Druk in de weer
Het is vrijdagmorgen in De Bron. Hier zijn Vera, Marian en Debby elke week te vinden. Van negen tot twaalf uur zijn ze druk in de weer met oasis, emmers, bakjes, kleden, snijbloemen en bolletjes. Op twee grote houten tafels wordt alles zorgvuldig verwerkt en opgebouwd zodat er aan het begin van de middag een prachtig liturgisch bloemstuk in de kerkzaal staat. Daarnaast maken ze ook het weggeefstukje (voor parochianen die wat extra aandacht kunnen gebruiken) en het welkomststukje bij de ingang.

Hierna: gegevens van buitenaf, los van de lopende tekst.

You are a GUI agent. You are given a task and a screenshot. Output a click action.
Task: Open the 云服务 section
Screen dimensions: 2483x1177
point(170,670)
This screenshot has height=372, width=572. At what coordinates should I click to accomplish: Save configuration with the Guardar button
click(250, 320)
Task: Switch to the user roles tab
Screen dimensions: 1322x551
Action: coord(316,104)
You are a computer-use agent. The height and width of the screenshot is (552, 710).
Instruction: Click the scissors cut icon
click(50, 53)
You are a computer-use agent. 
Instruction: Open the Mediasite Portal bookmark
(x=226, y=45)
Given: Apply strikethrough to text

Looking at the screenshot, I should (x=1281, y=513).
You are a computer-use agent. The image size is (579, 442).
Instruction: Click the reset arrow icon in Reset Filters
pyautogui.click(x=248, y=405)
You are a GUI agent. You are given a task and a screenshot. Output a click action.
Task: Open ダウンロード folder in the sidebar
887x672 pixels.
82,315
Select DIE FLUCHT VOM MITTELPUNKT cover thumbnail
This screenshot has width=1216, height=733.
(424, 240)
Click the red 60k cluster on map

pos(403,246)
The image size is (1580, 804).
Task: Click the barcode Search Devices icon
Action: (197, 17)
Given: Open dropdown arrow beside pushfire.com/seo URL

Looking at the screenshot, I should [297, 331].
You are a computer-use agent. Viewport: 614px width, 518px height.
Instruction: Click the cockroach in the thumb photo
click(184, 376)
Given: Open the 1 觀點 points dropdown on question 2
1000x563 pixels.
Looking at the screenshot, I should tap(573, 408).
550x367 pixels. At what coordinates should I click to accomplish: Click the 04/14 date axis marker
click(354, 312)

Maar het is geen kwestie van even een simpel bosje tulpen in een vaas gooien. Voor deze vastentijd levert Erna Teule eerst een voorstel aan; zij deed vijfentwintig jaar geleden in de Abdij van Berne een cursus liturgisch bloemschikken, samen met Lilia van Klink. En dat ontwerp volgen de bloemschiksters zoveel mogelijk. Voor komende zondag, Reminescere, wordt de Verheerlijking van Jezus op de berg verbeeld. Een schokbrekerveer die om een vaas heen staat symboliseert veerkracht, terwijl drie witte calla’s Jezus, Mozes en Elia verbeelden. Blauwe hyacinthen staan voor de apostelen die Jezus’ gedaanteverandering mochten zien.
Waarom dan?
Vera, Marian en Debby deden deze week hun inkopen dus niet alleen bij de bloemenwinkel op de Ridderhof, maar moesten ook op pad naar een autobedrijf, om daar in het afval te zoeken naar een veer. Verder plukken ze in de tuin van De Bron hedera, die met tiewraps aan de veer wordt verbonden, terwijl één dame heel het gebouw aan het afzoeken is naar een stuk stof in precies de juiste kleur voor onder het arrangement. En dan moet het kleed ook nog gestreken worden.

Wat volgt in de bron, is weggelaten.